I use the .net4 System.Runtime.Caching layer to cache the serialized representation of the pre-calculated series and with a couple gig's of RAM dedicated to cache I get nearly a 100% cache hit rate so my access to any pre-computed indicator set for any symbol generally runs under 1ms.
Pulling any slice of data I want from the indicator is typically less than 1ms so advanced queries simply do not make sense. Using this strategy I could easily load 10 years of 1 minute bar in less than 20ms.
// Parse a \n delimited file into RAM then
// then split each line on space to into a
// array of tokens. Return the entire array
// as string[][]
let readSpaceDelimFile fname =
System.IO.File.ReadAllLines(fname)
|> Array.map (fun line -> line.Split [|' '|])

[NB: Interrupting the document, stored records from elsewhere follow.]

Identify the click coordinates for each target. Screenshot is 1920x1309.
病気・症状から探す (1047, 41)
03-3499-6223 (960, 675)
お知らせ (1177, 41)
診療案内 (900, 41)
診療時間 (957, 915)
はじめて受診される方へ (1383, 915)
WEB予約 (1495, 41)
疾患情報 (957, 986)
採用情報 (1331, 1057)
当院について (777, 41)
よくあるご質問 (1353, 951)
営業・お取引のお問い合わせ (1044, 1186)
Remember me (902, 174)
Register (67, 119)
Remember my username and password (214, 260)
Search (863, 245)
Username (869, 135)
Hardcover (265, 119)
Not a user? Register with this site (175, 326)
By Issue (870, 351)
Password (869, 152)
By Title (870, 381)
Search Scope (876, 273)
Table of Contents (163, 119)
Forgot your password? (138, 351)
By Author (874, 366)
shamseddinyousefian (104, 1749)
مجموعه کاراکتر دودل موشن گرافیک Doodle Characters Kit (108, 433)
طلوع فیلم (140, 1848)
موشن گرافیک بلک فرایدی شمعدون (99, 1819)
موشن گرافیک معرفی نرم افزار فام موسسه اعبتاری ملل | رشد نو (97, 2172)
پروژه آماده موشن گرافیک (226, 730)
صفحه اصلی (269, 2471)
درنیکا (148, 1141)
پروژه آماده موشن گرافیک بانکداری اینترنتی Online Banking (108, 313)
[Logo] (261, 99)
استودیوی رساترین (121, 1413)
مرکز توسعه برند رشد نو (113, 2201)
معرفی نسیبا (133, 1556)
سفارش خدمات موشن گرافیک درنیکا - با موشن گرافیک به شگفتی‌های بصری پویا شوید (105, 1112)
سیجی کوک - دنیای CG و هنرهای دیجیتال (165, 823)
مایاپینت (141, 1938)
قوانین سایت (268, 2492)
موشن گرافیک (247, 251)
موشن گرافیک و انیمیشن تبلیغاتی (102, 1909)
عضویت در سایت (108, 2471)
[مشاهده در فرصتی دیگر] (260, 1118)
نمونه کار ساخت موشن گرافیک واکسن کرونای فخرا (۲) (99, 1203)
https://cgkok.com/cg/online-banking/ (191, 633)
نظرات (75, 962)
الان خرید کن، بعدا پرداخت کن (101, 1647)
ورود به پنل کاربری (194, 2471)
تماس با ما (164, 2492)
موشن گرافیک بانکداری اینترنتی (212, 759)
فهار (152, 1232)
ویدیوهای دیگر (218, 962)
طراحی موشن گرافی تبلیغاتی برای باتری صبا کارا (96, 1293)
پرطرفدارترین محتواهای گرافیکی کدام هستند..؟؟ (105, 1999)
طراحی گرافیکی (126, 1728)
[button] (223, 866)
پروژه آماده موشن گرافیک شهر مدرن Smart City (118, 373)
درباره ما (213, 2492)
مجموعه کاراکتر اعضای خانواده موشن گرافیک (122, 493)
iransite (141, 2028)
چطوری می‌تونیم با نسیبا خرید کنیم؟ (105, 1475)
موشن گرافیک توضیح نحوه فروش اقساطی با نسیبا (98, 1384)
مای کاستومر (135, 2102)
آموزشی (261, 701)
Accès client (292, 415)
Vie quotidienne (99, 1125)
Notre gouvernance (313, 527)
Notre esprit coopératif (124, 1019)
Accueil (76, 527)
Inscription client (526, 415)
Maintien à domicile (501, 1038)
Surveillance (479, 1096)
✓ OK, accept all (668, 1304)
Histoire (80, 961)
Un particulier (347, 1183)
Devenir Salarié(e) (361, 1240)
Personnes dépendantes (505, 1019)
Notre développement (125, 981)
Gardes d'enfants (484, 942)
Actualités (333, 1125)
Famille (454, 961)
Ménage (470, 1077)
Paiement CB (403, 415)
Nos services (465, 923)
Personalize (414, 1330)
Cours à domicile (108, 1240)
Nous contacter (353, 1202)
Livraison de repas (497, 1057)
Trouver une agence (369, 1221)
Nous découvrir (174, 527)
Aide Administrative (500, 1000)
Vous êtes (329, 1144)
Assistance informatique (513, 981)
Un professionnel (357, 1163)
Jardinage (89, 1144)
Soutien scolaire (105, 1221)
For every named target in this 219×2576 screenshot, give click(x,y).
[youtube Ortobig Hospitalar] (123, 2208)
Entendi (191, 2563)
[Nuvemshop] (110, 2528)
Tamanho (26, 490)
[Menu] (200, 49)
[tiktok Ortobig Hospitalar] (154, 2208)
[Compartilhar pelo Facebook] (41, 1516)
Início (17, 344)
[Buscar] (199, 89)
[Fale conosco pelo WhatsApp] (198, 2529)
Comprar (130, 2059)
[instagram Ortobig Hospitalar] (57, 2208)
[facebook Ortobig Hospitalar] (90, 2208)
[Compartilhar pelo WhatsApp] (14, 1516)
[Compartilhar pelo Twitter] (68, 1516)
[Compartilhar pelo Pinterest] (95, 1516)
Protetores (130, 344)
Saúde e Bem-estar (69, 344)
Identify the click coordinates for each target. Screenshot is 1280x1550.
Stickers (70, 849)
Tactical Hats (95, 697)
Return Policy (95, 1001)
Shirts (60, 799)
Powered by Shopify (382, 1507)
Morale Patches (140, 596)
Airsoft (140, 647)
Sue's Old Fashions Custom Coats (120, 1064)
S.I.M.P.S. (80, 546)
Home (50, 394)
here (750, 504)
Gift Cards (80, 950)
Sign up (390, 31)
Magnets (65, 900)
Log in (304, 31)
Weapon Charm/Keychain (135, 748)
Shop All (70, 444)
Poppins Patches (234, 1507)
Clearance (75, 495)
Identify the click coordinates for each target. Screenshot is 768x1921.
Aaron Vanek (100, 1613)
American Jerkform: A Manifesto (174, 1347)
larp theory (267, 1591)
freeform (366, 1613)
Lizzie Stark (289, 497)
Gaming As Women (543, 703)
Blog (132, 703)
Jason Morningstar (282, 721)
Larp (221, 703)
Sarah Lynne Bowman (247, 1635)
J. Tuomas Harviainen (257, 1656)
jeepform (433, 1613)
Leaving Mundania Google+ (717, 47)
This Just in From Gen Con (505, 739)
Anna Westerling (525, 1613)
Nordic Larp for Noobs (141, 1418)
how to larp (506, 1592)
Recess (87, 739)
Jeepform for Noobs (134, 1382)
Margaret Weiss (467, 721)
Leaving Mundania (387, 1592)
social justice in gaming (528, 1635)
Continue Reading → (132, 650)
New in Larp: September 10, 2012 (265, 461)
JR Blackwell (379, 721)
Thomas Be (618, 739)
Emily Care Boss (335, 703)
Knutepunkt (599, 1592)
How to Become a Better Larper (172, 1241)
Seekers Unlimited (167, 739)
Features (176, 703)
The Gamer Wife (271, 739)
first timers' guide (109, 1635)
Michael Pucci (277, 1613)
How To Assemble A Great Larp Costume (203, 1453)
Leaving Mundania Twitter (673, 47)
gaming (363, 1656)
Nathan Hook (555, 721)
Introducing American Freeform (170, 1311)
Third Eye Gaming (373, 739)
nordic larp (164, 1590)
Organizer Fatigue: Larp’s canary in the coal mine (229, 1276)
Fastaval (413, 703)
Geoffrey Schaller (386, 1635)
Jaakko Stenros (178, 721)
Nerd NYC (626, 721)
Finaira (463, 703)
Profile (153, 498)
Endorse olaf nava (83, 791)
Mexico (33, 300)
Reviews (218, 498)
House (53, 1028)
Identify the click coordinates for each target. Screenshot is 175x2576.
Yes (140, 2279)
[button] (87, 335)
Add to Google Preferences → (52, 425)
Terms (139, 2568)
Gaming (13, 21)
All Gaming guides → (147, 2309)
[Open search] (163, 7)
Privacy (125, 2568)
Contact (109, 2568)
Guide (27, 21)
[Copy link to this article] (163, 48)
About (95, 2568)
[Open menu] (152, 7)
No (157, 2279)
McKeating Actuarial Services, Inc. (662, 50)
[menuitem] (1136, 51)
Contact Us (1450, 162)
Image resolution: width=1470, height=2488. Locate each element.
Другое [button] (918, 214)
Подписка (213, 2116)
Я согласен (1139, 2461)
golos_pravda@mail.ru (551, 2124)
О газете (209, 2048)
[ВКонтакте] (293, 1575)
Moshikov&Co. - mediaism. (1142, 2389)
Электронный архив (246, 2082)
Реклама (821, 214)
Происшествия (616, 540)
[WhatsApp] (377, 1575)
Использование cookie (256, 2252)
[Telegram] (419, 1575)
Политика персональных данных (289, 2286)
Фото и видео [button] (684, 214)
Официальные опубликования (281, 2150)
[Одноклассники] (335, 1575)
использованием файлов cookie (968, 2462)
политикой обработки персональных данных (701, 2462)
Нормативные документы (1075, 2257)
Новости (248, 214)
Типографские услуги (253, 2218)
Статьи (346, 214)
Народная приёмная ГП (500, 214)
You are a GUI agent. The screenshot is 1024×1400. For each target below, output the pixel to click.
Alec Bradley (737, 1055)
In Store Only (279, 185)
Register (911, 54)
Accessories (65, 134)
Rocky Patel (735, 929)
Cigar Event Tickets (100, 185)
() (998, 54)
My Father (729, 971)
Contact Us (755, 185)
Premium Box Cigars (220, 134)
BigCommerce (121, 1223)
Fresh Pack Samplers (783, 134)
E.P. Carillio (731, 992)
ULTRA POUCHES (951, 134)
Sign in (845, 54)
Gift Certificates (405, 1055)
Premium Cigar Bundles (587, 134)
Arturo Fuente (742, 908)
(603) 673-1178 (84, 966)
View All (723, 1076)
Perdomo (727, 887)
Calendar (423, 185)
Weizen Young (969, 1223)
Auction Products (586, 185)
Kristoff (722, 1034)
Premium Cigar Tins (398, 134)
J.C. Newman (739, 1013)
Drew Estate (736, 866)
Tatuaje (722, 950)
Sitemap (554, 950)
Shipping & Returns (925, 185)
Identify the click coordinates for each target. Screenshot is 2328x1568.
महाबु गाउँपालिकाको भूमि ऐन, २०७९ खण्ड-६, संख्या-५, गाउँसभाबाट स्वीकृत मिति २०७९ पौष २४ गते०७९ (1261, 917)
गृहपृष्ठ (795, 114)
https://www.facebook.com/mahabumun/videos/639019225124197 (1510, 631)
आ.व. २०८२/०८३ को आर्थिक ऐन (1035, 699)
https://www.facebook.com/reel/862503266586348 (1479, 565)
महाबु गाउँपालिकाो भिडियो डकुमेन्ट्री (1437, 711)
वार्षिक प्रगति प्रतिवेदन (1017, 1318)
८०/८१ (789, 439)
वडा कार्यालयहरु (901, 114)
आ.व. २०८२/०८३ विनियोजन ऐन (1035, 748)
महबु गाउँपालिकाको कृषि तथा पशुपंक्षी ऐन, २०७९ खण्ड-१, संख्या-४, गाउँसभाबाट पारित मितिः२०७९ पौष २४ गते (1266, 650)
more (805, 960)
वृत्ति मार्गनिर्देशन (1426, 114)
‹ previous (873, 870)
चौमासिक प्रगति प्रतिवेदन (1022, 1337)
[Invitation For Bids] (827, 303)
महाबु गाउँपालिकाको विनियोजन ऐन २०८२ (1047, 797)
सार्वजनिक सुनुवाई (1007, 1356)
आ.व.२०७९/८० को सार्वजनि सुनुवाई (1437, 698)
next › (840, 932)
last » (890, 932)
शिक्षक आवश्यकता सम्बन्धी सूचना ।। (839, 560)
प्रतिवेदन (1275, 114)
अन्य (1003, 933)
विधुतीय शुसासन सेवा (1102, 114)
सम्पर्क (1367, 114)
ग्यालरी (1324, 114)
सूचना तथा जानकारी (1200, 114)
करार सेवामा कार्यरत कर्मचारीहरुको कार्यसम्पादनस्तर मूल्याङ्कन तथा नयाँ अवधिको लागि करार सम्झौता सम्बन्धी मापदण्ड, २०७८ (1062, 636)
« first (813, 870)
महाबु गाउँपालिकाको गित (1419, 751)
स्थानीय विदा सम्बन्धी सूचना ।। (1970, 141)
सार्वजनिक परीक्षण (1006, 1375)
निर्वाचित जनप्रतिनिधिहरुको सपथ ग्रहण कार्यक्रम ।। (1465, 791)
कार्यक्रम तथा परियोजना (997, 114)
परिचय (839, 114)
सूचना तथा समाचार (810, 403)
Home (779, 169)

// Based on a two dimensional array
// pull out a single column for bar
// close and convert every value
// for every row to a float
// and return the array of floats.
let GetArrClose(tarr : string[][]) =
[| for aLine in tarr do
//printfn "aLine=%A" aLine
let closep = float(aLine.[5])
yield closep
|]

I use HDF5 as my time series repository. It has a number of effective and fast compression styles which can be mixed and matched. It can be used with a number of different programming languages.
I use boost::date_time for the timestamp field.
In the financial realm, I then create specific data structures for each of bars, ticks, trades, quotes, ...
I created a number of custom iterators and used standard template library features to be able to efficiently search for specific values or ranges of time-based records.